La conversation s’étire sur les services : à cause de la crise sanitaire, les restaurants alentour ont fermé ou ne proposent que des repas à emporter. «Pourtant, ceux qui travaillent dans le coin, principalement des ouvriers d’exploitation de la forêt, ont besoin de déjeuner tous les jours», rappelle le maire. Ce qui amplifie également le sentiment de désertification sociale. A l’automne dernier, les urgences de l’hôpital et le Smur d’Ambert, à trente minutes d’Eglisolles, ont fermé pendant trois semaines, faute de médecins. Impensable pour ce bassin de vie de 30 000 habitants, coincé, dans le Livradois-Forez, entre Saint-Etienne, Le Puy-en-Velay et Clermont-Ferrand.

«Ce n’est pas de la bobologie !»

Dans la salle des fêtes, les spectateurs restent attentifs au documentaire réalisé par Mourad Laffitte.
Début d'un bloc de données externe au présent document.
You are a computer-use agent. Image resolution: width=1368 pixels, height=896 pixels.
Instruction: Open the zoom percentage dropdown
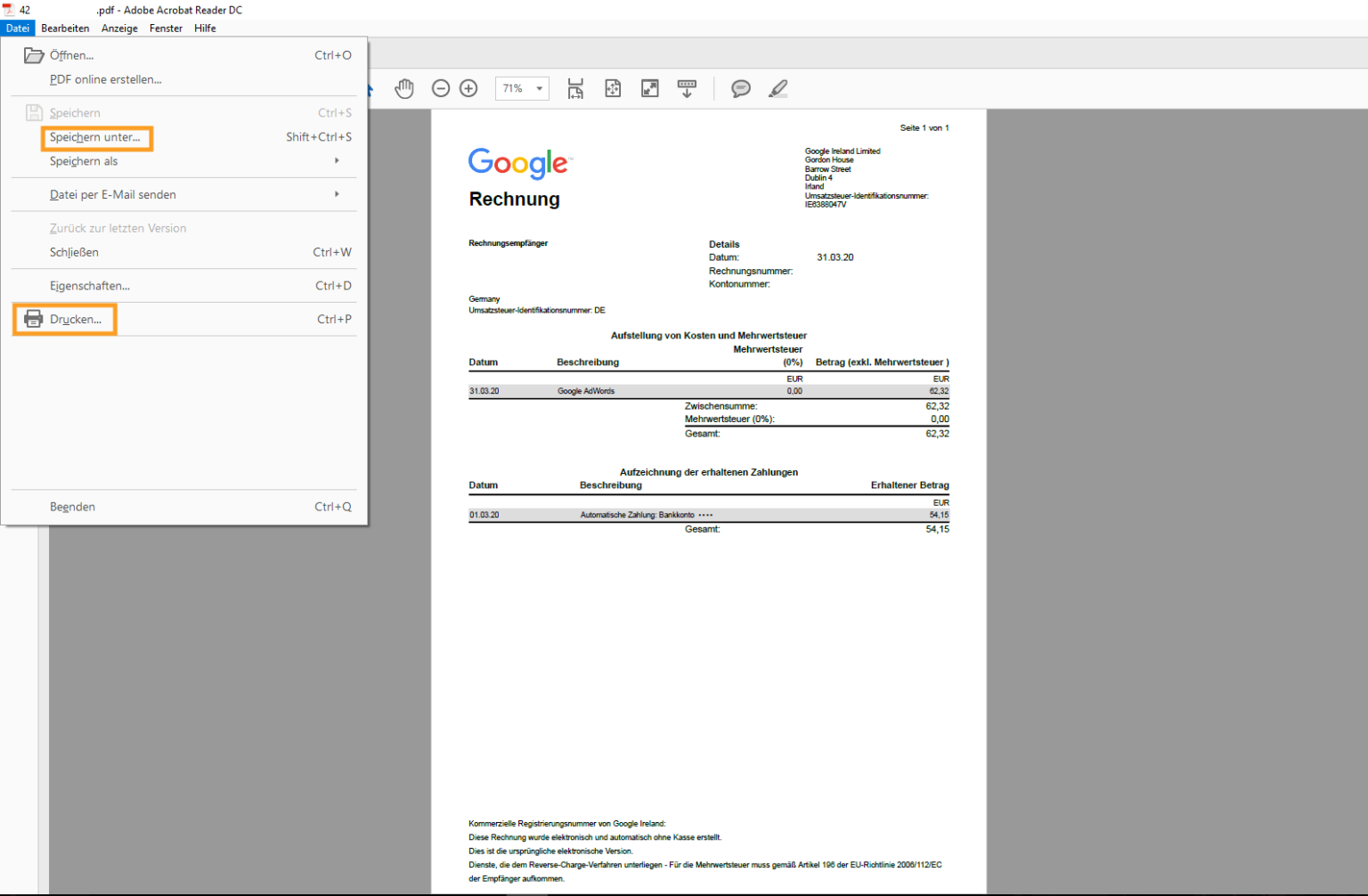click(x=538, y=88)
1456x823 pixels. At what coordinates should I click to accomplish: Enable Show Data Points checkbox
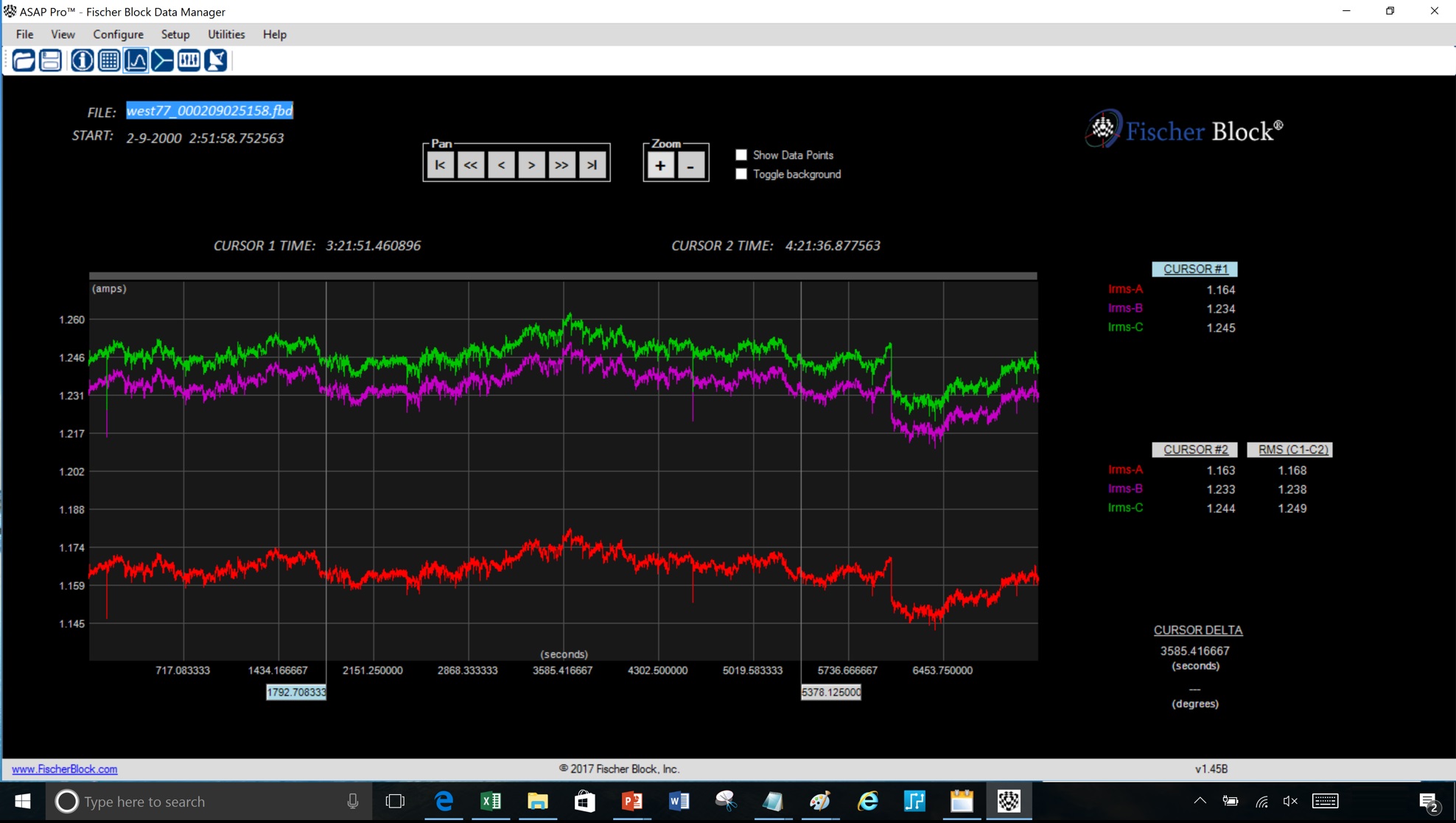click(741, 155)
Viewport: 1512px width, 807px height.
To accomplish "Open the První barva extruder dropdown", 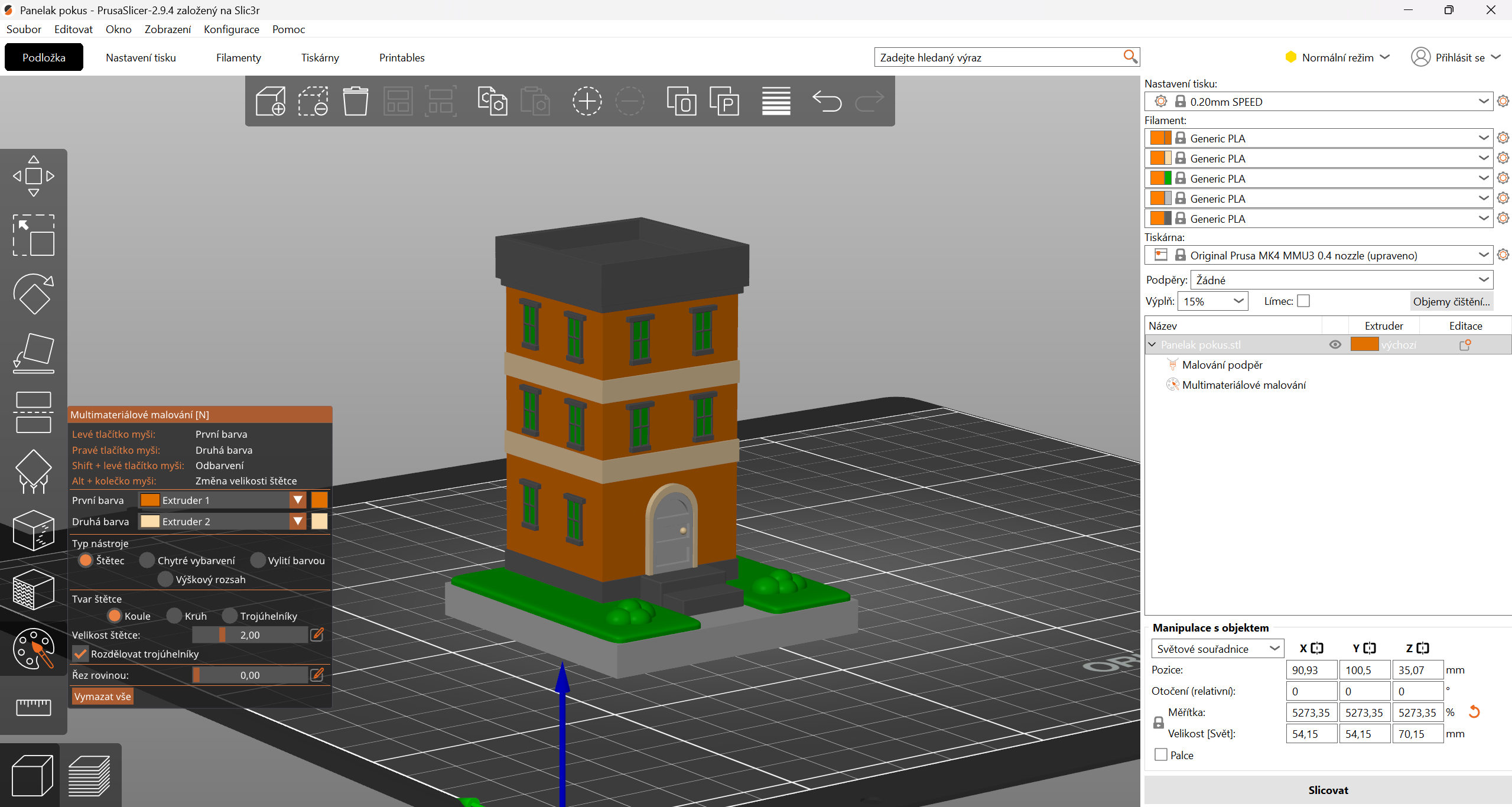I will coord(298,500).
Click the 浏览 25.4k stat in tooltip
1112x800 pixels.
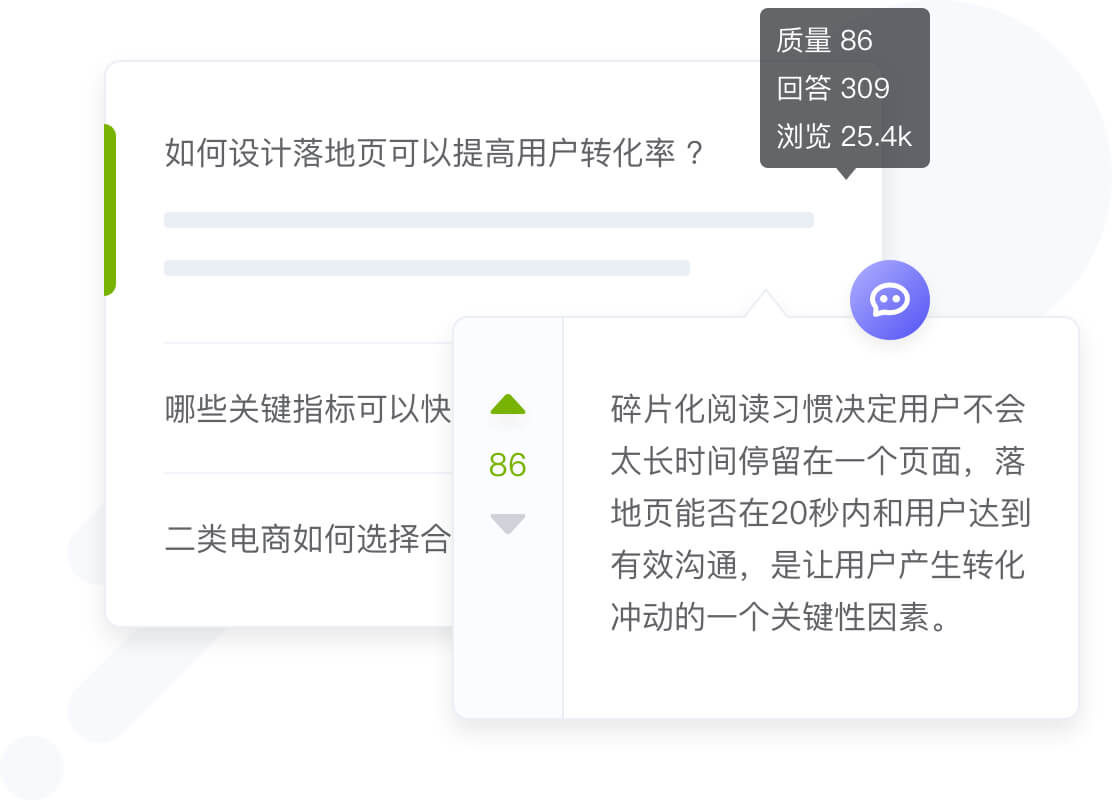pos(844,136)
Les témoignages de médecins, d’infirmiers, d’aides-soignants y racontent le mal-être et la souffrance du personnel hospitalier, la dégradation des conditions de travail, l’épuisement, les démissions en cascade. Lorsque la lumière se rallume, la conversation s’engage entre la trentaine de spectateurs présents : en 2006, c’était pour la maternité ; en 2013, pour la chirurgie. Une autre fois, c’était pour sauver la permanence de la sécurité sociale une demi-journée par semaine.

Les combats locaux font écho au documentaire. De jeunes parents regrettent le prix des soins dentaires pour leurs enfants, un papa s’indigne «des 19 euros qu’il faut payer aux urgences alors qu’ici, il n’y a pas de médecins». «Aller aux urgences, ça n’est pas de la bobologie, lorsqu’un enfant a une gastro ou une infection urinaire !» s’insurge-t-il. De jeunes retraités témoignent de la difficulté à faire soigner leurs vieux parents, du sentiment d’abandon de vieilles dames à qui l’on ne propose ni traitement palliatif ni accueil lorsqu’elles sont en fin de vie…

Dans la nuit épaisse, la neige continue de tomber à gros flocons, les militants remballent le matériel de projection pendant que le public se retrouve devant le long comptoir en formica pour partager un ramequin de chips et le verre de l’amitié. Ex-gilet jaune, Thierry Avelez sourit, comblé par le succès de la soirée. Droit dans ses Doc Martens à fleur, le jeune militant tracte depuis plusieurs semaines sur les marchés. Derrière le comptoir, Maxime Fleurance, militant du village, se dit qu’il a eu raison d’organiser la projection.

Pendant la soirée, les routes du Massif central sont devenues impraticables. Jean-Pierre Serezat, militant de la plaine et chef de file des insoumis dans la circonscription, dormira ce soir chez Maxime. A plus de 1000 mètres d’altitude, c’est plus sûr.